NEW YORK CITY-After 25 years of cohabitation, two nonprofits are separating. The Community Resource Exchange and FoodChange have determined, after several relocations, that no space seems to be large enough to accommodate their mutual growth. CRE is moving to 10,000 sf at 42 Broadway. FoodChange will occupy the entire 17,000 sf at 39 Broadway.

The move is a reflection of both organizations’ steady growth over the years, both in size and in mission. CRE, back in 1980, was formed to provide technical resources to the city’s grassroots nonprofits. Community Food Resource Center–the precursor to FoodChange–was primarily a clearinghouse and advocate, fighting malnutrition among the poor. Both groups shared about 2,500 sf above a restaurant on Murray Street. In 1992, they relocated to a 7,000-sf floor at 90 Washington St. They moved to the 10th floor at 39 Broadway in 1999. FoodChange subsequently leased an additional 4,000 sf on the ninth floor.

They called in their long-time real estate advisor, Charles S. Isaacs, president of CSI Consultants Inc., a brokerage and consulting firm which primarily services the nonprofit community, to help alleviate the problem. At the time, there were almost eight years left on the 10th-floor lease, and four years left on the ninth-floor lease. CRE was willing to move out, under certain conditions, but it would have to be released from its lease obligation on the 10th floor. FoodChange would take over the entire 10th floor, but it would have to be released from its obligation on the ninth.
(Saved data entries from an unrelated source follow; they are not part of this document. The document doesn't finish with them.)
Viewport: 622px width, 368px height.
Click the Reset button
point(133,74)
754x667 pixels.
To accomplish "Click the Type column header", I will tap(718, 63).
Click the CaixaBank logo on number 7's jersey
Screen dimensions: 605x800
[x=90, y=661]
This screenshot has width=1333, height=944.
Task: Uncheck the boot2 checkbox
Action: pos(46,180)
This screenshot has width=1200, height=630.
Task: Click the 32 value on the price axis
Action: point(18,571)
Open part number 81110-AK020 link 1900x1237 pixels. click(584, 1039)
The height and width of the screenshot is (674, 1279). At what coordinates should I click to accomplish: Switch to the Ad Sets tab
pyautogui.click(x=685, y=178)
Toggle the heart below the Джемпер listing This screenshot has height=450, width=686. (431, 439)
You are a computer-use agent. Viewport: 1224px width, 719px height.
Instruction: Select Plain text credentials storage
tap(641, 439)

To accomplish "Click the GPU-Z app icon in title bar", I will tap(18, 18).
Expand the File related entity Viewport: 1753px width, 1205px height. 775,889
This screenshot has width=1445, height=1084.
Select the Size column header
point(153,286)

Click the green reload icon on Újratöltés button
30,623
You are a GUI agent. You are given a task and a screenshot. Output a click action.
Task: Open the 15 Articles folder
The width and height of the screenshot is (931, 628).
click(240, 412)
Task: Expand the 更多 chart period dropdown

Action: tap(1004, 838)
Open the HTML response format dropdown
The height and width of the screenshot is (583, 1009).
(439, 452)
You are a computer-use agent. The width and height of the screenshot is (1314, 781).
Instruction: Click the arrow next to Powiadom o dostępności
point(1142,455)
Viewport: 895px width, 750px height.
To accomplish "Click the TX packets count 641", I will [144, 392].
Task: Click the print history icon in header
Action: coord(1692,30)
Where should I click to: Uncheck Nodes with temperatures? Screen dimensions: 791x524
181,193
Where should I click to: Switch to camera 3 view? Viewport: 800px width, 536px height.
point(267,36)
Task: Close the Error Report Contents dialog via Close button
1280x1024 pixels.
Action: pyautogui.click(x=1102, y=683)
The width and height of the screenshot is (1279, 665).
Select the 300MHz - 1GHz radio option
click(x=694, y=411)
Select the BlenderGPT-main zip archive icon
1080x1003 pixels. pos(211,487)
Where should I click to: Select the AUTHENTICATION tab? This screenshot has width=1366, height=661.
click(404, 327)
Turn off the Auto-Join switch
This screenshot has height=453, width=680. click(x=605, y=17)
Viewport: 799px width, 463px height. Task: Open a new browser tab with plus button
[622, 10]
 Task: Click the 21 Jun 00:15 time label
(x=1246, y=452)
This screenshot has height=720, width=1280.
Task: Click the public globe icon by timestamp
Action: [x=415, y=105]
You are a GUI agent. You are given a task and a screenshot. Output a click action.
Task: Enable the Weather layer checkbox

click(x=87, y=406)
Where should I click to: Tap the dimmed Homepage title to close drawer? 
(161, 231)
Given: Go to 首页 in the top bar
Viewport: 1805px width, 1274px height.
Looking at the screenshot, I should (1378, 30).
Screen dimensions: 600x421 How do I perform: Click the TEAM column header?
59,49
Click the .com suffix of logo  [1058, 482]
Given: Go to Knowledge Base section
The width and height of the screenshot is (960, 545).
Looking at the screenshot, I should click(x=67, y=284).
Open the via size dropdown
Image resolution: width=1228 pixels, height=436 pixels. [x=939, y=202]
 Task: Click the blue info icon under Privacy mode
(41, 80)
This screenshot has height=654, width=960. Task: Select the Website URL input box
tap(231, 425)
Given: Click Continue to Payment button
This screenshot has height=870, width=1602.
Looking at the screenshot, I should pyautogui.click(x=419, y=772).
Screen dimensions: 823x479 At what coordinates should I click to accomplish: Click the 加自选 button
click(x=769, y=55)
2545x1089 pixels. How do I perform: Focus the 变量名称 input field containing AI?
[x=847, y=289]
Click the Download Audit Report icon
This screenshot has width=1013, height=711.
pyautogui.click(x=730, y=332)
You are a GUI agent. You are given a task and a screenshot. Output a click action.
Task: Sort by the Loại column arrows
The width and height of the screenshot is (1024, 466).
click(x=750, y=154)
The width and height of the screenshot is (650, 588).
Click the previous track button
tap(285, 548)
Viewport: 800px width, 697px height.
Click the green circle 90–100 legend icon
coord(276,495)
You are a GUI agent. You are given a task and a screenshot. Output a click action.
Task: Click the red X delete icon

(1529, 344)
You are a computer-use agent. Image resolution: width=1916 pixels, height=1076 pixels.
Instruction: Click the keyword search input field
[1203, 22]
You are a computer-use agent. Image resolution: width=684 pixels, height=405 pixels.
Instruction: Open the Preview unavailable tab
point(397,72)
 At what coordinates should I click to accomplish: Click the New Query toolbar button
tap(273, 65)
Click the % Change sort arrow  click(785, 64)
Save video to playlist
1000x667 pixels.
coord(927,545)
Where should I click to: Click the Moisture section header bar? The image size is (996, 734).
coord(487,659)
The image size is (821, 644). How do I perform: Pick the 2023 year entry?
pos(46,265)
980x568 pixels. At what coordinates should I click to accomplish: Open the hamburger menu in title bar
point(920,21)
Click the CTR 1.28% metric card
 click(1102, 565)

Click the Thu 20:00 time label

Isaacs contacted Tom Hettler of the Lawrence Group, the building’s leasing agent, and proposed that CRE lease space in the owner’s portfolio that was currently vacant, and that the owner, in turn, grant the necessary releases. While CRE needed more space, it could not pay more rent than it was already paying. It also required built-out space to exacting specifications, including a conference, training and translation center with the owner absorbing all the costs. Negotiating a deal that met these objectives took so long that three candidate spaces were leased by other tenants before agreement was finally reached on a fourth.

After 14 months of negotiations, CRE’s new lease and all the releases were signed. CRE’s new space contains 40% more rentable area, and 65% more usable space, than it previously occupied, and its rent outlay was kept almost exactly at its previous level. The landlord agreed to build the above-standard layout, and CRE’s supporters stepped up to help with its share of the cost.